*課題内容 A*: 以下の改名の同人誌を紹介する記事について、「デキル!!改名手順のイロハ 「改名は生き」から「世界のように思っていました。」までの箇所を一字一句違えずに再掲してください。

*抜粋記事*:
☆ ☆ ☆ ☆ ☆

「えっ、名前って誰でも変えられるの?」 改名を経験した著者による同人誌が読み物としても傑作だった司書メイドの同人誌レビューノート

現在、Amazonプライム会員向けに無料配信中。

» 2016年02月07日 11時00分 公開
[シャッツキステねとらぼ]
シャッツキステ

 小さいころ、すてきなマンガを描く少女マンガ家の先生の、かわいいペンネームに憧れていました。「もしも私が漫画家になったら、どんなペンネームにしようかなぁ」なんて考えた揚げ句、サインの練習までしてしまったり……。わーわー! 覚えてない! そのころのことなんて覚えていません!

advertisement

 ……ふぅ、うっかり恥ずかしい思い出の蓋を開けてしまうところでした。ともあれ、なにかを表現する人や芸事をする人に限らず、現代はSNSのニックネームや、ゲームのプレイヤー名など、「どんな名前にしようかな」と考える場面って意外と多いんですよね。本名とは違う仮の名前を考えるのはちょっとウキウキします。けれど、「自分で付けたニックネームが本名だったらどんなにいいだろう……」と切に願っている人も、この世の中にはいらっしゃるのではないでしょうか。

今回紹介する同人誌

「デキル!!改名手順のイロハ」 A5 28ページ 表紙カラー・本文モノクロ

著者:ゆーまる

デキル!!改名手順のイロハ 明るくも落ち着いた色づかい、そして表紙にコートされたマットPPのさらりとした手触り……手に取りやすい!

経験者が語る、改名までの道筋

 「名前を変えたいなら、変えられるんです。変える自由はあるんです」。最初のページを開いたところ、こんな言葉が目に飛び込んできました。著者さんは、実際に裁判所で改名手続きをされた経験があり、改名手続きの準備やポイントを、実際に行った経験に基づいて、細かに記されています。改名する前の心構えから、必要な実績をどう積むか、家庭裁判所に変更を申し立てる時は……と順を追って解説されています。

デキル!!改名手順のイロハ 「改名は生きる上での選択肢のひとつ」という言葉が胸に響きます

 この本を開くまで、「改名ってなんだかドラマチック……。改名するまでに、どんなストーリーがあったのかしら」と、実にやじ馬根性丸出しな部分があったのですが、著者の方の改名理由は本では全く触れられていません。それにも関わらず、読んでいくと「ほうほう、それでそれで?」と続きが気になってしまいます。淡々とつづられる、改名に向かう道筋……。全く知らなかった事柄を順を追って丁寧に解説されることによって、「知る楽しさ」を感じることができます。

advertisement

 そして、「名前」という、常に自分とともにあるなじみ深いのものが題材となっているだけに沸き上がる親しみやすさ! 改名をしようとは考えていなかったのに、するすると読み進めてしまいます。改名ってできるんですねぇ……。なんだか途方もなく遠い世界のように思っていました。

☆ ☆ ☆ ☆ ☆

*課題内容 B*: 以下の記録のうち、「469x235 pixels. How」を含む行から「The height and width of the screenshot is (724, 991).」を含む行までを、両端の行も含めてそのまま書き写してください。

データソースの記録
☆ ☆ ☆ ☆ ☆

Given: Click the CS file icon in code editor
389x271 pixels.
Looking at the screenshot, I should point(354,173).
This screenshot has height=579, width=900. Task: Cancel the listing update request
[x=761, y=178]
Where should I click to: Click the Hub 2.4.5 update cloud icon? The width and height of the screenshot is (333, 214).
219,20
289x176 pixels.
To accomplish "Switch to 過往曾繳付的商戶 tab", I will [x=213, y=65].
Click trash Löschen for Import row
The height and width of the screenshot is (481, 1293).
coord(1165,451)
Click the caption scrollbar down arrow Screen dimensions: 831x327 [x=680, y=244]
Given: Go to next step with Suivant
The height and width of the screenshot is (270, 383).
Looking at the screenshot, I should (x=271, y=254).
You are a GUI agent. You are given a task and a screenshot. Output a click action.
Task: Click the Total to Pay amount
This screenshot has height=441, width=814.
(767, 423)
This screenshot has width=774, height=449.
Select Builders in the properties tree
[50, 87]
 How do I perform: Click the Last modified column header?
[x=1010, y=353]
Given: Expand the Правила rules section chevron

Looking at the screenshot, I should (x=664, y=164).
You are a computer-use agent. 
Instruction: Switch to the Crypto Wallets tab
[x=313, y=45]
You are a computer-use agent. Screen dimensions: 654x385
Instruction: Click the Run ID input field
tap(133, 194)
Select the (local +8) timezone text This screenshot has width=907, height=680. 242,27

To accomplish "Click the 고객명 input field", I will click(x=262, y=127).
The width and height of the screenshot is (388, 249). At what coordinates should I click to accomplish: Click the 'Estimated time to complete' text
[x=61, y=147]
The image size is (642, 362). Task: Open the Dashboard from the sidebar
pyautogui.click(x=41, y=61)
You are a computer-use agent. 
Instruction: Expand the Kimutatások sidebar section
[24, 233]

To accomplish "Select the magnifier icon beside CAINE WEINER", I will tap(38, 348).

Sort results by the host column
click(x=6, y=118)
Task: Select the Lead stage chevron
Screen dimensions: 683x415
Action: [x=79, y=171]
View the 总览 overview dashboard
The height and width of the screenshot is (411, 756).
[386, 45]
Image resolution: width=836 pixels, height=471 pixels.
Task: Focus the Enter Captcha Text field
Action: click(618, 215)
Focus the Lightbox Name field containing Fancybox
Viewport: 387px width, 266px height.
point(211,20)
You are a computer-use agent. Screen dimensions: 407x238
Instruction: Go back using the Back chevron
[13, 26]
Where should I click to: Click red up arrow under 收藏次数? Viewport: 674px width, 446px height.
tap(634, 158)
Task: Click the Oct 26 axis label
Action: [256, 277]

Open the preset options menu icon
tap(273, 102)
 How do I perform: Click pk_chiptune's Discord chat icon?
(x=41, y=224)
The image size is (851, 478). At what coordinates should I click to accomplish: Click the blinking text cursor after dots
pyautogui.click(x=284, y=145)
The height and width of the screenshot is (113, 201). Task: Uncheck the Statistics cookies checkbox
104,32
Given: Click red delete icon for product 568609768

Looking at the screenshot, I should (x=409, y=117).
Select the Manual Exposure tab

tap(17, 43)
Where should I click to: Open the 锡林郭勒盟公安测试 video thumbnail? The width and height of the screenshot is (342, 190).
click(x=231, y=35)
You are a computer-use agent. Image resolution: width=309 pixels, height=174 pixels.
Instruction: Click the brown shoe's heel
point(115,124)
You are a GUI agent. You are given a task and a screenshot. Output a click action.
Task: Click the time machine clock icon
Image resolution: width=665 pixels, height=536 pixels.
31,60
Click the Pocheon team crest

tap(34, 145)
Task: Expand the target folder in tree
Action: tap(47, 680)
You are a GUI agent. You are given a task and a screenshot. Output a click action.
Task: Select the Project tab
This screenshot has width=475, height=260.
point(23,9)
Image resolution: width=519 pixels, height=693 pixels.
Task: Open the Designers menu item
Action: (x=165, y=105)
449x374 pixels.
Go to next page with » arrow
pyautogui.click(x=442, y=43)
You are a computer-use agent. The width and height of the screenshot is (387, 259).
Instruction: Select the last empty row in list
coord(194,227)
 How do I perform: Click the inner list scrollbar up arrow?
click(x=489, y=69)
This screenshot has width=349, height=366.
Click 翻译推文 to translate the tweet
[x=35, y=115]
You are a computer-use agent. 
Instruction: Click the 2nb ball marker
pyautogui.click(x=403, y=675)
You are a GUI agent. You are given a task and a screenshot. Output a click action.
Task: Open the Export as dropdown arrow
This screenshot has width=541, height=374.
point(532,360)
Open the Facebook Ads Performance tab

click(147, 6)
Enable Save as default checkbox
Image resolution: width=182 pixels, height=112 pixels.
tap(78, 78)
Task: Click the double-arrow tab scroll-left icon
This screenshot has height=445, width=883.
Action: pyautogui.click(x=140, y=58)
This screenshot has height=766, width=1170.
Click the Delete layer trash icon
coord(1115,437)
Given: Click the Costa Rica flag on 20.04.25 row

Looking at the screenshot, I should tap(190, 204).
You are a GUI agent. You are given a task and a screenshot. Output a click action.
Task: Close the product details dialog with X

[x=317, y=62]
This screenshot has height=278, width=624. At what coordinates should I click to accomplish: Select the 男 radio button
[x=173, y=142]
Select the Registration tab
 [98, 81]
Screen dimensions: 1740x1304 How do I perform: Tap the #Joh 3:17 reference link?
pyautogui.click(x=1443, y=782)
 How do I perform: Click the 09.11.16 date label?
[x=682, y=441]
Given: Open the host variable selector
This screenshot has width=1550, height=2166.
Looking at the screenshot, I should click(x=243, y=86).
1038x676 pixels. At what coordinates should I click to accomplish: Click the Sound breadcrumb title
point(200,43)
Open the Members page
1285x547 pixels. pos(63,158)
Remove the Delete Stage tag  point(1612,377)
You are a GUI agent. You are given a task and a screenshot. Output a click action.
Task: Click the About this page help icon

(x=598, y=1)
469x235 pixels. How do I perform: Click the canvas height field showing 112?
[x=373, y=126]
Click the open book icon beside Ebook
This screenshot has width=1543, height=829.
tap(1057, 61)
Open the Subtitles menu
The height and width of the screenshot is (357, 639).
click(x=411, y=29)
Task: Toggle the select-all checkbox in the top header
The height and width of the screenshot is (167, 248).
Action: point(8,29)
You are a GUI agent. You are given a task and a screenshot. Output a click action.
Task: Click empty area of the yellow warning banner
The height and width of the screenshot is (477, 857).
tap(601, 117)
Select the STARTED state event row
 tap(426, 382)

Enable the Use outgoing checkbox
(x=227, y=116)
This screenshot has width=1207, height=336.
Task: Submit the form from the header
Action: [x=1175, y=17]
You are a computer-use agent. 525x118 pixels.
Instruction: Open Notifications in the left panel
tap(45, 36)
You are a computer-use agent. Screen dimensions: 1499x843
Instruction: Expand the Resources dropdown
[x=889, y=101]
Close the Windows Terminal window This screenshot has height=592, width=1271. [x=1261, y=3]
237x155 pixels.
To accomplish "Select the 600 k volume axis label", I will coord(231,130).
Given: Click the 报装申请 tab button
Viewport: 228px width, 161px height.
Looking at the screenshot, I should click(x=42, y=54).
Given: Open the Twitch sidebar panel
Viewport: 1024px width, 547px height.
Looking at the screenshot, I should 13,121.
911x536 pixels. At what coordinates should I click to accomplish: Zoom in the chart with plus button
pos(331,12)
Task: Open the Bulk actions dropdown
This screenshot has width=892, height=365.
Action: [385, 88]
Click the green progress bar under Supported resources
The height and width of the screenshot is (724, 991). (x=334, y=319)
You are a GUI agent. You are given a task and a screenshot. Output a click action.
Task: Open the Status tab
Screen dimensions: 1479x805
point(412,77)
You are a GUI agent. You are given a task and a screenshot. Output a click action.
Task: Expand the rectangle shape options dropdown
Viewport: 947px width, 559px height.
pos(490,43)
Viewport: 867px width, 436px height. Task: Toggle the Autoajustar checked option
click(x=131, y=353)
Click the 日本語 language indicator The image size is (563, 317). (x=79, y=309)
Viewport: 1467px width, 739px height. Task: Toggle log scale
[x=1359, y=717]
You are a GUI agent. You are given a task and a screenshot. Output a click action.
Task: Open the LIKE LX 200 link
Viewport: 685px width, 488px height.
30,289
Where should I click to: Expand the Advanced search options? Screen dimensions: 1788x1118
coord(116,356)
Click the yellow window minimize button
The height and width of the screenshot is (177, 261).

☆ ☆ ☆ ☆ ☆

*実行結果 A*:
デキル!!改名手順のイロハ 「改名は生きる上での選択肢のひとつ」という言葉が胸に響きます

 この本を開くまで、「改名ってなんだかドラマチック……。改名するまでに、どんなストーリーがあったのかしら」と、実にやじ馬根性丸出しな部分があったのですが、著者の方の改名理由は本では全く触れられていません。それにも関わらず、読んでいくと「ほうほう、それでそれで?」と続きが気になってしまいます。淡々とつづられる、改名に向かう道筋……。全く知らなかった事柄を順を追って丁寧に解説されることによって、「知る楽しさ」を感じることができます。

advertisement

 そして、「名前」という、常に自分とともにあるなじみ深いのものが題材となっているだけに沸き上がる親しみやすさ! 改名をしようとは考えていなかったのに、するすると読み進めてしまいます。改名ってできるんですねぇ……。なんだか途方もなく遠い世界のように思っていました。

*実行結果 B*:
469x235 pixels. How do I perform: Click the canvas height field showing 112?
[x=373, y=126]
Click the open book icon beside Ebook
This screenshot has width=1543, height=829.
tap(1057, 61)
Open the Subtitles menu
The height and width of the screenshot is (357, 639).
click(x=411, y=29)
Task: Toggle the select-all checkbox in the top header
The height and width of the screenshot is (167, 248).
Action: point(8,29)
You are a GUI agent. You are given a task and a screenshot. Output a click action.
Task: Click empty area of the yellow warning banner
The height and width of the screenshot is (477, 857).
tap(601, 117)
Select the STARTED state event row
 tap(426, 382)

Enable the Use outgoing checkbox
(x=227, y=116)
This screenshot has width=1207, height=336.
Task: Submit the form from the header
Action: [x=1175, y=17]
You are a computer-use agent. 525x118 pixels.
Instruction: Open Notifications in the left panel
tap(45, 36)
You are a computer-use agent. Screen dimensions: 1499x843
Instruction: Expand the Resources dropdown
[x=889, y=101]
Close the Windows Terminal window This screenshot has height=592, width=1271. [x=1261, y=3]
237x155 pixels.
To accomplish "Select the 600 k volume axis label", I will coord(231,130).
Given: Click the 报装申请 tab button
Viewport: 228px width, 161px height.
Looking at the screenshot, I should click(x=42, y=54).
Given: Open the Twitch sidebar panel
Viewport: 1024px width, 547px height.
Looking at the screenshot, I should 13,121.
911x536 pixels. At what coordinates should I click to accomplish: Zoom in the chart with plus button
pos(331,12)
Task: Open the Bulk actions dropdown
This screenshot has width=892, height=365.
Action: [385, 88]
Click the green progress bar under Supported resources
The height and width of the screenshot is (724, 991). (x=334, y=319)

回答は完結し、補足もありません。